= Exercise goal =
Your task is to give the entries back exactly, leaving nothing out.

= Data supplied =

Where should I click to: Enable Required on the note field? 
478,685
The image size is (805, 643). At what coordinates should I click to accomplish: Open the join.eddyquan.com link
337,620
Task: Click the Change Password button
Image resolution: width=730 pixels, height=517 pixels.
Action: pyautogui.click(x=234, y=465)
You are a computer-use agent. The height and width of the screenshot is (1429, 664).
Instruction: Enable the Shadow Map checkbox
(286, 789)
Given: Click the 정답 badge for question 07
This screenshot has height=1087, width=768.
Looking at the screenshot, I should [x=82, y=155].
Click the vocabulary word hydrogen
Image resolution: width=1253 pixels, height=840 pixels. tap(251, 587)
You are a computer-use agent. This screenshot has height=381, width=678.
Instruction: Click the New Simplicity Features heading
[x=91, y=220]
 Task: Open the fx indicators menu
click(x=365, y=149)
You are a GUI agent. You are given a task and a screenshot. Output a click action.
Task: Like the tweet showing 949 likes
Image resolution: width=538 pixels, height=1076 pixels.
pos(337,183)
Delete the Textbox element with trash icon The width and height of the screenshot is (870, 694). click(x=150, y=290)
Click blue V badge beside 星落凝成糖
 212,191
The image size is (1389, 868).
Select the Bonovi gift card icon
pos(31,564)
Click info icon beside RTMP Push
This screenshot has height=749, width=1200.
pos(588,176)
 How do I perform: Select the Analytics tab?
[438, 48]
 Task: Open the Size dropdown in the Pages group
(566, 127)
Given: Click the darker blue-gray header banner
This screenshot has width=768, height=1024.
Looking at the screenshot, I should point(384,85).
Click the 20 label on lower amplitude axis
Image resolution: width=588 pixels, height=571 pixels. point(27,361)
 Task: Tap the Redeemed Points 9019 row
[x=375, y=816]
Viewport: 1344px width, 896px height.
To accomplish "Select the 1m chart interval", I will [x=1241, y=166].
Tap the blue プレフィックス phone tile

= Final answer =
Where should I click to: Enable Required on the note field? 
478,685
The image size is (805, 643). At what coordinates should I click to accomplish: Open the join.eddyquan.com link
337,620
Task: Click the Change Password button
Image resolution: width=730 pixels, height=517 pixels.
Action: pyautogui.click(x=234, y=465)
You are a computer-use agent. The height and width of the screenshot is (1429, 664).
Instruction: Enable the Shadow Map checkbox
(286, 789)
Given: Click the 정답 badge for question 07
This screenshot has height=1087, width=768.
Looking at the screenshot, I should [x=82, y=155].
Click the vocabulary word hydrogen
Image resolution: width=1253 pixels, height=840 pixels. tap(251, 587)
You are a computer-use agent. This screenshot has height=381, width=678.
Instruction: Click the New Simplicity Features heading
[x=91, y=220]
 Task: Open the fx indicators menu
click(x=365, y=149)
You are a GUI agent. You are given a task and a screenshot. Output a click action.
Task: Like the tweet showing 949 likes
Image resolution: width=538 pixels, height=1076 pixels.
pos(337,183)
Delete the Textbox element with trash icon The width and height of the screenshot is (870, 694). click(x=150, y=290)
Click blue V badge beside 星落凝成糖
 212,191
The image size is (1389, 868).
Select the Bonovi gift card icon
pos(31,564)
Click info icon beside RTMP Push
This screenshot has height=749, width=1200.
pos(588,176)
 How do I perform: Select the Analytics tab?
[438, 48]
 Task: Open the Size dropdown in the Pages group
(566, 127)
Given: Click the darker blue-gray header banner
This screenshot has width=768, height=1024.
Looking at the screenshot, I should point(384,85).
Click the 20 label on lower amplitude axis
Image resolution: width=588 pixels, height=571 pixels. point(27,361)
 Task: Tap the Redeemed Points 9019 row
[x=375, y=816]
Viewport: 1344px width, 896px height.
To accomplish "Select the 1m chart interval", I will [x=1241, y=166].
Tap the blue プレフィックス phone tile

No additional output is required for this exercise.